Since Carlsberg set the margin target, the European economy has been wobbly while Russia, their biggest single market, has seen a government-led clampdown on beer sales.
Carlsberg said that beer demand in Russia had been stagnant while the western European market declined about 1 percent to 2 percent in 2012. Fortunately, demand in Asia increased.
The company generated 44 percent of earnings from its eastern Europe unit, primarily Russia. It enjoyed a market share of 38.3 percent in Russia in the fourth quarter, unchanged from the same period a year earlier, though down from 38.9 percent in the previous quarter.
Carlsberg’s CEO Jorgen Buhl Rasmussen offered little hope that the Russian market would see much improvement this year.

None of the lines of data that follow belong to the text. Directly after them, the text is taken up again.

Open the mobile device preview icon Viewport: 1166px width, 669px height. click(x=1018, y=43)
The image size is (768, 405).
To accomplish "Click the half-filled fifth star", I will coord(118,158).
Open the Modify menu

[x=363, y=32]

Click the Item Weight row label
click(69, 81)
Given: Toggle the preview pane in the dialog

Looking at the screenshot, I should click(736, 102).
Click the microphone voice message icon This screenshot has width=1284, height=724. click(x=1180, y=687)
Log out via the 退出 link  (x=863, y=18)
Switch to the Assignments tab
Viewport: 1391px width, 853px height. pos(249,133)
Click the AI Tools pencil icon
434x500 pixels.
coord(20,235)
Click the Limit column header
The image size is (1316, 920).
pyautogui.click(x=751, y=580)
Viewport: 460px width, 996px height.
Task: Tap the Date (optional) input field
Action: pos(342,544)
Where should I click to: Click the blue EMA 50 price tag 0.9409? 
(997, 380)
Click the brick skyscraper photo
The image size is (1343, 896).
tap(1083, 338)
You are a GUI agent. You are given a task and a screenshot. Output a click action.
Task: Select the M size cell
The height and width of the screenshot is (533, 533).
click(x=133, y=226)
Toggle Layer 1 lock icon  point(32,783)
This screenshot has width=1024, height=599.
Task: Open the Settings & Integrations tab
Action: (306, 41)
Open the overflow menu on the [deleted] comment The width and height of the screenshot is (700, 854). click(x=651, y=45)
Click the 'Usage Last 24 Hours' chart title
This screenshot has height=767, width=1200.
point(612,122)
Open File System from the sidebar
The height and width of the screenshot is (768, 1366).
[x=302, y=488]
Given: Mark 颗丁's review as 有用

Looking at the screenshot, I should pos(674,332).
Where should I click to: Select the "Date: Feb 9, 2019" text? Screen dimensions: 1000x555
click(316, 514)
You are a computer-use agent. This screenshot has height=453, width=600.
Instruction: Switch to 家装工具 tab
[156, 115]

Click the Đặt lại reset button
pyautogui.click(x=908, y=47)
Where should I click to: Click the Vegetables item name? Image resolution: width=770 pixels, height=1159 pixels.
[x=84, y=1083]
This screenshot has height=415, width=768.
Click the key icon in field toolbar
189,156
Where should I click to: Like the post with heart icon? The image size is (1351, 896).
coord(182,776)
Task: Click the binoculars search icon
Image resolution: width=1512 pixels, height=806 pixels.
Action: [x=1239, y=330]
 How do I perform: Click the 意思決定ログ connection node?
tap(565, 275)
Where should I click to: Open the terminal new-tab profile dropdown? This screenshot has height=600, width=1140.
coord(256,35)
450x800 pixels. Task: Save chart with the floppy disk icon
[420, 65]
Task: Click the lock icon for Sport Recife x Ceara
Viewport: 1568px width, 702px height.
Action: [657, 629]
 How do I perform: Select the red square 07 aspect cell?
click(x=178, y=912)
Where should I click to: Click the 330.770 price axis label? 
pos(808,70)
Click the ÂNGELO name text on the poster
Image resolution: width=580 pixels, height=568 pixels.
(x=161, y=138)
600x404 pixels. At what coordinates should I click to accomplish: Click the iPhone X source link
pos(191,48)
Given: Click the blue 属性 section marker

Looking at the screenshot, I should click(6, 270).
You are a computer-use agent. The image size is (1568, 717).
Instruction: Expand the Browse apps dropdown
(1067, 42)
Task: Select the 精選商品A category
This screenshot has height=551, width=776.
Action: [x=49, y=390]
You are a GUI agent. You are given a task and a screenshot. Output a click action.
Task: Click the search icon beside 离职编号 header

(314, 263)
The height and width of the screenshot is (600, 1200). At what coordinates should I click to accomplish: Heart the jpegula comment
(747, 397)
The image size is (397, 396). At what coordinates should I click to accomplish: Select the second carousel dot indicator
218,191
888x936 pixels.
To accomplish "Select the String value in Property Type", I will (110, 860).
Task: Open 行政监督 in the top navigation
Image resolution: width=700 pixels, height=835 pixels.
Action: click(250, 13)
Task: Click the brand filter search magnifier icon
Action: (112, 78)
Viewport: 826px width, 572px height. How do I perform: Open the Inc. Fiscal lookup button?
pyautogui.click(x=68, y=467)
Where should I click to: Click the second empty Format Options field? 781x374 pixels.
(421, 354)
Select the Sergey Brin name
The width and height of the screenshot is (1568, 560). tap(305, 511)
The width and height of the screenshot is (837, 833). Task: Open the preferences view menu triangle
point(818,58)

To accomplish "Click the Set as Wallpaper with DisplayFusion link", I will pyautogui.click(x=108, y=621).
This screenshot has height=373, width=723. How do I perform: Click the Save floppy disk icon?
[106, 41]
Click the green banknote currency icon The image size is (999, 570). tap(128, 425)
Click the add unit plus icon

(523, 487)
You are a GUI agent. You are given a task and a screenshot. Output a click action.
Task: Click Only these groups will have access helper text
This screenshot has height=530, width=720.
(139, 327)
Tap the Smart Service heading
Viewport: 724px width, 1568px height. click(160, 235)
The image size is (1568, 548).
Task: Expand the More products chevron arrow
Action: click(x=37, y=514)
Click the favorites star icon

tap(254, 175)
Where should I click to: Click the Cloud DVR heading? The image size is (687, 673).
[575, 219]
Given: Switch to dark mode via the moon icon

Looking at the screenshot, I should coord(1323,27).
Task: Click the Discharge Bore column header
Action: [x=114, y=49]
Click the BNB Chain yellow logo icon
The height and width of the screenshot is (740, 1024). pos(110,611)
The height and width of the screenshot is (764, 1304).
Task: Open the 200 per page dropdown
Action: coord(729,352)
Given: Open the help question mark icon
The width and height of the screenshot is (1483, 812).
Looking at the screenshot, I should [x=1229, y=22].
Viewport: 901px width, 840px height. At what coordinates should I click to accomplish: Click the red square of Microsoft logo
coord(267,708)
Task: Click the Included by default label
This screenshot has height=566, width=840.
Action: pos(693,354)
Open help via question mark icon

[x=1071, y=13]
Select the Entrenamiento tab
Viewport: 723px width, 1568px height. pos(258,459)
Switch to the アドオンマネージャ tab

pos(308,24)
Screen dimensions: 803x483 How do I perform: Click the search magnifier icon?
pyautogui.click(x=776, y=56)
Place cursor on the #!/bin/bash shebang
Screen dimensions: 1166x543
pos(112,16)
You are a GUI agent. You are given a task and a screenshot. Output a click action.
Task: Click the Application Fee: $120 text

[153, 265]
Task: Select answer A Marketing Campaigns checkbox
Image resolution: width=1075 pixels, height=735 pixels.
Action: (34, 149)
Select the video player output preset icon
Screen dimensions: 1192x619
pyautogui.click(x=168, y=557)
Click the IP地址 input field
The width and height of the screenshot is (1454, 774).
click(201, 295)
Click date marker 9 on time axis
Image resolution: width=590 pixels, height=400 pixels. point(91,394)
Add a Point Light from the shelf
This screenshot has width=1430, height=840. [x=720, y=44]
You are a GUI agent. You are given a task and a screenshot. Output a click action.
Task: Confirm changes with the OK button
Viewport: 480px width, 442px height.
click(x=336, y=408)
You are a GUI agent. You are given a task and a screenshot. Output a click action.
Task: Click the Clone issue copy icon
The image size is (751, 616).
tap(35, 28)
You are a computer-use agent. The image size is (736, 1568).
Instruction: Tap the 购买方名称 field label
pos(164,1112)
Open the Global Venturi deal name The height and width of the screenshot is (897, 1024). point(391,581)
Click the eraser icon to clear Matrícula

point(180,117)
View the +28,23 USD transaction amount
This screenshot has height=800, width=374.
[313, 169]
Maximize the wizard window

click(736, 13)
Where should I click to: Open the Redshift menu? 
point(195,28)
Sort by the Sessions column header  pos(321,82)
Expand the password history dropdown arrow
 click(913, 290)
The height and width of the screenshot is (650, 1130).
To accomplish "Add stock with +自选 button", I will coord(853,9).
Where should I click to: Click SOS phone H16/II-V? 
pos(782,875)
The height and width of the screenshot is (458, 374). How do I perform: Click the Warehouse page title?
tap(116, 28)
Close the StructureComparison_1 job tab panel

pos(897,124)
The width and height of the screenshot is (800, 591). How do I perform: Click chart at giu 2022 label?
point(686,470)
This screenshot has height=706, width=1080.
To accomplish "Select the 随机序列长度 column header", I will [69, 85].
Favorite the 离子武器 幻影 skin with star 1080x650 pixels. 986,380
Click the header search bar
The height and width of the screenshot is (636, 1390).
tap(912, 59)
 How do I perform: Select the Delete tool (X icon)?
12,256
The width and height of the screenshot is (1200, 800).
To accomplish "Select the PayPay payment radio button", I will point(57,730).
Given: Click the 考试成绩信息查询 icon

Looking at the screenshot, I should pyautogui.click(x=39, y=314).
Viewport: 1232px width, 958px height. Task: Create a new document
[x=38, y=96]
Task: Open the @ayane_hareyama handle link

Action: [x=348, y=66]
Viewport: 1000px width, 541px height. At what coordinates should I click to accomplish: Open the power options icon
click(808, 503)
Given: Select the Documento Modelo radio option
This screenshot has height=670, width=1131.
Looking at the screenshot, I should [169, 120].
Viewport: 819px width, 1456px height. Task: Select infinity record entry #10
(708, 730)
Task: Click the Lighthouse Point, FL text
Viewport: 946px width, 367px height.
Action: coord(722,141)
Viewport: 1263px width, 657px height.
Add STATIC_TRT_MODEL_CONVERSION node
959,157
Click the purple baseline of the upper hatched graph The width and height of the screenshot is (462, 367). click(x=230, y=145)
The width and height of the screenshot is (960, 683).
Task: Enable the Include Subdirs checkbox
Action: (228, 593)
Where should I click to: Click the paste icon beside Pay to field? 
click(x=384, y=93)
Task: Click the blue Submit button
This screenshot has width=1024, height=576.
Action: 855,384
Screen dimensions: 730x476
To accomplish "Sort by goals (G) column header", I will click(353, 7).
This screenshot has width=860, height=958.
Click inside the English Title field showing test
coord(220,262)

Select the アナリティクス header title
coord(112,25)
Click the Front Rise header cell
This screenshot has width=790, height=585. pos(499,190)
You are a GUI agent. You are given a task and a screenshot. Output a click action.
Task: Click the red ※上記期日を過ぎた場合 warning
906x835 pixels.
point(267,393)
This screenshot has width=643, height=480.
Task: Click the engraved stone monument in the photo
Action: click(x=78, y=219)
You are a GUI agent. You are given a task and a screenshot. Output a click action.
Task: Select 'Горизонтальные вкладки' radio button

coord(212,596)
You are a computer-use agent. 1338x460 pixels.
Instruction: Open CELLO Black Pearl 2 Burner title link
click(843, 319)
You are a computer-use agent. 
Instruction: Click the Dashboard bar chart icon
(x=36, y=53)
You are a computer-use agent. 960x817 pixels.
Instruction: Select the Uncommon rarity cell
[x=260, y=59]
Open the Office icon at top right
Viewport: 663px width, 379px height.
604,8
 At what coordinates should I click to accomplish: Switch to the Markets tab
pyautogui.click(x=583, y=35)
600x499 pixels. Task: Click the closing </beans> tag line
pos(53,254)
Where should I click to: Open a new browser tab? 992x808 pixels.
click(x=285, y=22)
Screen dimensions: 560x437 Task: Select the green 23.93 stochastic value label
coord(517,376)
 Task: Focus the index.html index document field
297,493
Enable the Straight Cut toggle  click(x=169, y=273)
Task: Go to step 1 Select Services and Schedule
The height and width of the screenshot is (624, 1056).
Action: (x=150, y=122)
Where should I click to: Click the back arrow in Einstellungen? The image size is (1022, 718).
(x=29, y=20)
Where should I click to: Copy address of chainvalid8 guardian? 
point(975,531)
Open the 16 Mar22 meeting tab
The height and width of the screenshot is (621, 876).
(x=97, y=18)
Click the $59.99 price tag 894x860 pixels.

Carlsberg hope to drive up profits in western Europe by centrally managing all their procurement and logistics in the region, which will “yield significant long-term benefits” but “will also require significant resources”, they said. In other words, Carlsberg will have to spend before they can earn more.
The revamp, while helping operating margins in the region in the long term, will cost DKK 300 million (EUR 40 million) to DKK 400 million this year, DKK 400 million to 500 million in 2014 and DKK 500 million in 2015, the brewer said.
Earnings in 2013 are forecasted to be about DKK 10 billion (EUR 1.3 billion), the brewer said in the statement. It reported unchanged profit of DKK 9.8 billion for 2012, achieving its target to match 2011.